Security Manager Protocol (SMP)

The services and keys used between two devices are determined during pairing. The Home Automation Android Application sets up the pairing procedure and the SMP performs it as needed.

Legacy Pairing mechanisms

The pairing techniques introduced in Bluetooth version 4.0 and 4.1 are known as BLE Legacy Pairing mechanisms. In BLE Legacy Pairing, a Short Term Key (STK – 128-bit temporary key) is generated.

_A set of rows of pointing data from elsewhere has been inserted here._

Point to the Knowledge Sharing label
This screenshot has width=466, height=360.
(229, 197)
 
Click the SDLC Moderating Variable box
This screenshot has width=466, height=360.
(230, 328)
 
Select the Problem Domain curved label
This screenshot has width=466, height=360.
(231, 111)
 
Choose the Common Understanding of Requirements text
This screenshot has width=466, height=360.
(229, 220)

Security in the pairing mechanism is carried out in the following steps:

  • Pairing feature exchange
  • Key generation
  • Transport-specific key distribution

1. Pairing feature exchange

This procedure exchanges information between devices on I/O capability, requirement for MITM (Man in the Middle Attack) protection and support for Out of Band (OOB) pairing. Based on those features, the devices select one of three BLE legacy pairing mechanisms:

  • Just Works: In Just Works, no user intervention is necessary; however, this mechanism is prone to passive eavesdropping. (For details, refer to the Bluetooth Core Specification.) Just Works is chosen when no MITM protection is required and when both the devices are characterized by the No-input and No-output capabilities, or at least one of them.
  • Passkey Entry: In Passkey Entry, the user must enter a 6-digit passkey to authenticate the devices.
  • Out of Band (OOB): In OOB, an external means of communication (i.e., a technology other than Bluetooth) is used to communicate the pairing information.

2. Key generation

The procedure for generating keys is the same for each pairing mechanism. However, the pairing mechanisms use different Temporary Keys (TK) to generate the Short Term Key (STK) that is used further for encrypting the connection. For Just Works, TK = 0; for Passkey Entry and OOB, TK = 6-digit input from user.

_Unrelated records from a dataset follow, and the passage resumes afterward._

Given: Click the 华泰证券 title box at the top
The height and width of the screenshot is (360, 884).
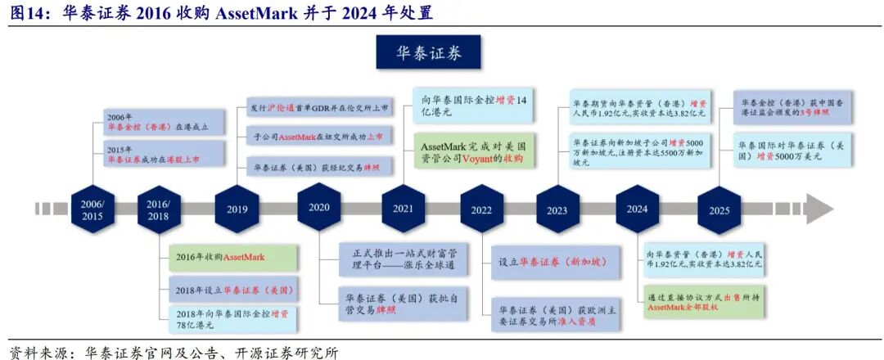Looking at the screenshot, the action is pyautogui.click(x=428, y=53).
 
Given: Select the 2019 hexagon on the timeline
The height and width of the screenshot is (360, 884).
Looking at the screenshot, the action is pyautogui.click(x=237, y=209).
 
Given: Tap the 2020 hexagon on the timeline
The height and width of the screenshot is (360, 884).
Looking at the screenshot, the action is pyautogui.click(x=318, y=207).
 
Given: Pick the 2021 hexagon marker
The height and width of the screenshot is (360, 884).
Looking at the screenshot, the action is pyautogui.click(x=403, y=208).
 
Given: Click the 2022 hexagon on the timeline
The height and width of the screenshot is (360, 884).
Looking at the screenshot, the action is pyautogui.click(x=481, y=209).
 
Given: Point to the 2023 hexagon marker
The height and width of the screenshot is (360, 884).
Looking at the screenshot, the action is pyautogui.click(x=557, y=209).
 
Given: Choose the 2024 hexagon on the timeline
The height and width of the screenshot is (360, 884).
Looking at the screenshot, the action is pyautogui.click(x=637, y=208).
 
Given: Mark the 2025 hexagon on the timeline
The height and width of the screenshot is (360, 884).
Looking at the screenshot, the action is pyautogui.click(x=719, y=209).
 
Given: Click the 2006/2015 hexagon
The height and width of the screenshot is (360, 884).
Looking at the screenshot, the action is pyautogui.click(x=92, y=209).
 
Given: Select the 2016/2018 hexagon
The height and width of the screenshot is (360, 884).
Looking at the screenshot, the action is pyautogui.click(x=157, y=209).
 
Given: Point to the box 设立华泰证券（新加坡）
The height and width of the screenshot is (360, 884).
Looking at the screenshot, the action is pyautogui.click(x=552, y=263).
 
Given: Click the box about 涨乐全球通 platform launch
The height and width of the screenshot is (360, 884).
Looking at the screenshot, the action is pyautogui.click(x=404, y=262).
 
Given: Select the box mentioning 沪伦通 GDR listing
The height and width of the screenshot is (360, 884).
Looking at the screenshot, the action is pyautogui.click(x=319, y=107).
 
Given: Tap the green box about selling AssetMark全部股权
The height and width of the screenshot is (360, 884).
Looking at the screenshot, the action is pyautogui.click(x=706, y=301).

In Just Works, the STK is generated as follows:

  1. The Initiating and Responding devices involved in the pairing procedure generate unique Confirm Values using TK and a random number.
  2. The devices exchange generated Confirm Values.
  3. The Initiating device sends its locally generated random number to the Responding device.
  4. The Responding device generates the Confirm Value with the random number sent by the Initiating device.
  5. The newly calculated Confirm Value is compared to the one calculated locally. If there is mismatch, then the Responding device aborts the pairing procedure.
  6. If the values match, then the Responding device sends its random number to the Initiating device.
  7. With the received random number, the Initiating device calculates a new Confirm Value and compares it to the local Confirm value. If there is mismatch, then the initiating device aborts the pairing procedure.
  8. Otherwise, both devices proceed. Each one calculates the STK using the TK and the locally received random number.

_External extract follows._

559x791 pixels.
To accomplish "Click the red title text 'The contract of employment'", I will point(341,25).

3. Transport-specific key distribution

If specified in the pairing feature exchange, the Identity Resolving Key (IRK) and Connection Signature Resolving Key (CSRK), both generated keys, are exchanged in this optional phase of the pairing mechanism.

  • IRK: In BLE, devices are characterized by address types like Public, Resolvable and Non-Resolvable. IRK is used to decode the resolvable address.
  • CSRK: This key is used to sign data, allowing authenticated data to be sent over an unencrypted connection.